I servizi ecosistemici del pianeta producono sostenibilmente una quantità costante di biomassa (che include il nostro cibo), calore, vento, acqua dolce, e trattamento naturale di acqua e aria, etc. Questo è quanto abbiamo per vivere in un modo sostenibile. La popolazione terrestre non dovrebbe poter aumentare oltre i naturali limiti di questi servizi.

Ma noi umani siamo riusciti a diventare 7 miliardi di persone perché abbiamo la capacità di utilizzare delle materie prime finibili che si trovano nella crosta terrestre. Così spendiamo 11 calorie di energia fossile per produrre 1 caloria di cibo. Non è sostenibile, ma in questo modo abbiamo potuto produrre molte più persone.

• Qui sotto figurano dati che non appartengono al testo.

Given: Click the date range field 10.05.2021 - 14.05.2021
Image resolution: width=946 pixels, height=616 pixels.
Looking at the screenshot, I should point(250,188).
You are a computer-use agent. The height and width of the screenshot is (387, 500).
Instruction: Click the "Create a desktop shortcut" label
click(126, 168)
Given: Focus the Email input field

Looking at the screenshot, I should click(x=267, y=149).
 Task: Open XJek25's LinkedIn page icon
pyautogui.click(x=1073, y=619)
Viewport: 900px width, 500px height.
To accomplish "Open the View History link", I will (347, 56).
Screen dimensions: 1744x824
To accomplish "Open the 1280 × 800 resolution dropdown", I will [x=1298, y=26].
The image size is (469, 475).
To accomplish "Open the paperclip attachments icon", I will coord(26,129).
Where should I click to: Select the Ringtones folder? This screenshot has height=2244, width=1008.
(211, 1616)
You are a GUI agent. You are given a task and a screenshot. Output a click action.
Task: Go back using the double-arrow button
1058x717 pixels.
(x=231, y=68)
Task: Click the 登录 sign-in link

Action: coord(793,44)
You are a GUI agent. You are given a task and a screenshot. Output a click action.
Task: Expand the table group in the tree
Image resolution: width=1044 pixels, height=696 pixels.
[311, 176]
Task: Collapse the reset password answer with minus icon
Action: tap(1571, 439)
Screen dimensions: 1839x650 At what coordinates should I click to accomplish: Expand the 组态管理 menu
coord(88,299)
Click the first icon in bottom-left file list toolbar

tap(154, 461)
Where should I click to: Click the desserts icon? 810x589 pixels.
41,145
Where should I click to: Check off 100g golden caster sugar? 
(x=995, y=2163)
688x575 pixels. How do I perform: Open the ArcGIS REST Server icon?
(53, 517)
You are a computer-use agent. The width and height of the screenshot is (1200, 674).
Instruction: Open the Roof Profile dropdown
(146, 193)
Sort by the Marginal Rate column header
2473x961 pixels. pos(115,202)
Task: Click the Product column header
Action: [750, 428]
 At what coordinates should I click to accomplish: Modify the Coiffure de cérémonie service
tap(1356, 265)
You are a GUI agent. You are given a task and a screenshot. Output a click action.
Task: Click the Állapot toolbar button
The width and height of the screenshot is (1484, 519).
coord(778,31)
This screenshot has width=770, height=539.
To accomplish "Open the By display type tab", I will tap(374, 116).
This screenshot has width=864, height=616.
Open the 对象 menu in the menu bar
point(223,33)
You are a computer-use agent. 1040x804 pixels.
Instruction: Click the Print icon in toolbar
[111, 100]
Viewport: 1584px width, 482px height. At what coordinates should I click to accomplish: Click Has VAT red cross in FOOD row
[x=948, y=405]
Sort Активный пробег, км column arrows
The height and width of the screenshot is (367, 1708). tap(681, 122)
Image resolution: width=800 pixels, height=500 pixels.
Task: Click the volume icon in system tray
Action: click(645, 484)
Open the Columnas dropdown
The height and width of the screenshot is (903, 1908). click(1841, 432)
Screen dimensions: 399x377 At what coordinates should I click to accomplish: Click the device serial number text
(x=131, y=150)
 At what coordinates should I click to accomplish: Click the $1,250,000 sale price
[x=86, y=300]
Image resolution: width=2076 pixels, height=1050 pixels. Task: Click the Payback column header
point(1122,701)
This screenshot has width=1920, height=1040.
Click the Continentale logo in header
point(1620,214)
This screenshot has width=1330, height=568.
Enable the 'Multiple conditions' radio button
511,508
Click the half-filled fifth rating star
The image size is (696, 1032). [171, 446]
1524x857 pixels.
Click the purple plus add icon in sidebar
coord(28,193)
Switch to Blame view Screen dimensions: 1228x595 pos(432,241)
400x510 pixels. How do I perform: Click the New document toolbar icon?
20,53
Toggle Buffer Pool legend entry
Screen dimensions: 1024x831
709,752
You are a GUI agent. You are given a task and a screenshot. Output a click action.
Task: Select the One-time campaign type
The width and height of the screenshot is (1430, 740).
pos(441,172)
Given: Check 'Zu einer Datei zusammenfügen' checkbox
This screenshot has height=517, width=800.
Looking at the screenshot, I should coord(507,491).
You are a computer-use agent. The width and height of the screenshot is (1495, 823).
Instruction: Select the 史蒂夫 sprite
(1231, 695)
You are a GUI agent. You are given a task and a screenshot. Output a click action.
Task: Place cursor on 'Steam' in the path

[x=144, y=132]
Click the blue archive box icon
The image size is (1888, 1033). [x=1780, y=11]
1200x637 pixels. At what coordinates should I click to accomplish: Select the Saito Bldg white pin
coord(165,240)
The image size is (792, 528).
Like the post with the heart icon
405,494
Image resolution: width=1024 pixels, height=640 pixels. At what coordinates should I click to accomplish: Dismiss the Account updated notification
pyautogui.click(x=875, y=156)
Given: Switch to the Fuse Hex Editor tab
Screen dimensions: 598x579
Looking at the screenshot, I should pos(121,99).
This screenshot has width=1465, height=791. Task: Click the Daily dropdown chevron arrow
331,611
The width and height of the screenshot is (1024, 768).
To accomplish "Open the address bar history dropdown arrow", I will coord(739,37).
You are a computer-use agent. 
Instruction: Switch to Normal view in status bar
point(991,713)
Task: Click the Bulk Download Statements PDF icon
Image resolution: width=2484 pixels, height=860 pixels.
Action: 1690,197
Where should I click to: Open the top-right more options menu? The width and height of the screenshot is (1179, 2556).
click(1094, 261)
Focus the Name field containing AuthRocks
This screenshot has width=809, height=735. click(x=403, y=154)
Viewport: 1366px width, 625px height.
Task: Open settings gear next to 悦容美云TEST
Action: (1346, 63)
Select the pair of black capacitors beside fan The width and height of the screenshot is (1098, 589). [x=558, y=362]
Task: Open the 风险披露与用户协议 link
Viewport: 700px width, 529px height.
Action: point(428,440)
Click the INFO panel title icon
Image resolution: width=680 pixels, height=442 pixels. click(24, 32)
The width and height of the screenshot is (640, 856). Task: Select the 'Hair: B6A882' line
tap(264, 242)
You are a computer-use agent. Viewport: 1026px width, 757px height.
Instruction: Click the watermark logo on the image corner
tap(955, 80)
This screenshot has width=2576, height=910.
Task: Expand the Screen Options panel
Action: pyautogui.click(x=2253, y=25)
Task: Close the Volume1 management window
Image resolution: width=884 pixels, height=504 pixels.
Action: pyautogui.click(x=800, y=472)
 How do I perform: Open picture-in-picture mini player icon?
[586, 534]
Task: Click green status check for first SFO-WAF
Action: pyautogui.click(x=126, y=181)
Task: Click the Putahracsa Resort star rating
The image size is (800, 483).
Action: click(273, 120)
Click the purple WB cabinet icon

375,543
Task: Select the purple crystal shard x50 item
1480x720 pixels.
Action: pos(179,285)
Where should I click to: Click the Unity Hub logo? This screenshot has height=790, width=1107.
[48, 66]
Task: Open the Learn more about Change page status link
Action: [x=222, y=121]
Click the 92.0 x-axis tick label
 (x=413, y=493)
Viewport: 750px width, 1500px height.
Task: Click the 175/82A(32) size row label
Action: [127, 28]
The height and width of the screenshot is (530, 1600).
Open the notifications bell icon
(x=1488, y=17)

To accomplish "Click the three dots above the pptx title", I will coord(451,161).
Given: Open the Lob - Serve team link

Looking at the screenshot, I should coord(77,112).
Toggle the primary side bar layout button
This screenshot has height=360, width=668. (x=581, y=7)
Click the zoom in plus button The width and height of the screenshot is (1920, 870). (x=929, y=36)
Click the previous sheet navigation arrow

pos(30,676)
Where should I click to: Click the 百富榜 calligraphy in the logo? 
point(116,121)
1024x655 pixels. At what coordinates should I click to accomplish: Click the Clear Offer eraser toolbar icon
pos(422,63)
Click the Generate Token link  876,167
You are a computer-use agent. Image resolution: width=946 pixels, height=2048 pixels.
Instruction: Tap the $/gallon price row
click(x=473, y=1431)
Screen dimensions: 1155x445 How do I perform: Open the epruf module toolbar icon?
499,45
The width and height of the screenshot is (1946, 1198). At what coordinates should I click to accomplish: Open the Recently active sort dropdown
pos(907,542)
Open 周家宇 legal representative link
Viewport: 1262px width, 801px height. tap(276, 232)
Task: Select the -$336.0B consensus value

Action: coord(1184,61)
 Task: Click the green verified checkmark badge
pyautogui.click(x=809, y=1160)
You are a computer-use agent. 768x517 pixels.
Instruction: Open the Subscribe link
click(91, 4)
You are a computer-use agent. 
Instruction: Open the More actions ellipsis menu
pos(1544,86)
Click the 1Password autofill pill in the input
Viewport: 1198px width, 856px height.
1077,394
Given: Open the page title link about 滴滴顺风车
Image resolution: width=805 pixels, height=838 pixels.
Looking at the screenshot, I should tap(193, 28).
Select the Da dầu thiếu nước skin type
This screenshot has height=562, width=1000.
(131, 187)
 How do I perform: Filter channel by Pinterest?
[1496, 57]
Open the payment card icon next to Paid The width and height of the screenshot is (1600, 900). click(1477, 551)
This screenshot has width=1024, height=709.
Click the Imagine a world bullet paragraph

Siccome ci troviamo in overshoot stiamo danneggiando la capacità portante dell’ecosistema. Non solo merluzzi e petrolio stanno sparendo, stiamo anche ogni anno riducendo la quantità di acqua potabile, la floresta ammazzonica, i terreni agricoli. Lo sapete tutti cosa stiamo facendo.

Allo stesso tempo non smettiamo di parlare di energia rinnovabile. È un illusione, rinnovabile non esiste. L’energia rinnovabile è finibile quanto sono i metalli e la plastica fossile che costituiscono i pannelli solari o gli impianti eolici. Il riutilizzo perfetto non esiste, e comunque non potremmo mai avere i volumi necessari. La produzione di pannelli solari per esempio richiede un’infrastruttura enorme, che anche lei dipende da risorse finibili, e non certo dalla parte sostenibile dell’ecosistema.

Per gli economisti la fuori: stiamo vivendo non solo dagli interessi, ma anche dal capitale sottostante. Da questa analogia si vede bene cosa sta succedendo: ogni volta che diminuisce il capitale, diminuiscono anche gli interessi. È un processo con feedback positivo, cioè che si rinforza, quando a ogni ciclo la parte consumata contiene meno interessi e più capitale. Ovviamente si arriva a un punto in cui non c’è più né capitale né interessi. Anche se ci metteremo un paio di secoli.

L’ultima spiaggia si chiama quindi “colonizzare lo spazio”. Nota che non sto parlando di portare qua le materie prime, che sarebbe la più grande rovina del pianeta. Comunque, abbiamo già preso la decisione di produrre iPad invece di navi spaziali.

PS: mi aiutate a trovare una parola in italiano per overshoot?

Jeremy Grantham

E come al solito, il testo più comprensibile e leggibile su peak oil – peak everything – è scritto da un investitore. Jeremy Grantham nel suo ultimo newsletter, solo 19 pagine, parla dell’esplosione della popolazione mondiale, dell’imminente fine delle nostre risorse – non certo solo il petrolio, parla di come dovremo affrontare prezzi più alti con volatilità più alta, e di quanto noi umani siamo scarsi in matematica e bravi a comunicare, del ruolo della Cina, e del lato buono e cattivo dell’ottimismo.

Frase preferita:

Have you not admired, as I have, the incredible average skill and, perhaps more importantly, the high minimum skill shown by our species in driving through heavy traffic?

Mi ci trovo, perché in effetti me lo chiedo ogni giorno, soprattutto qua a Rio.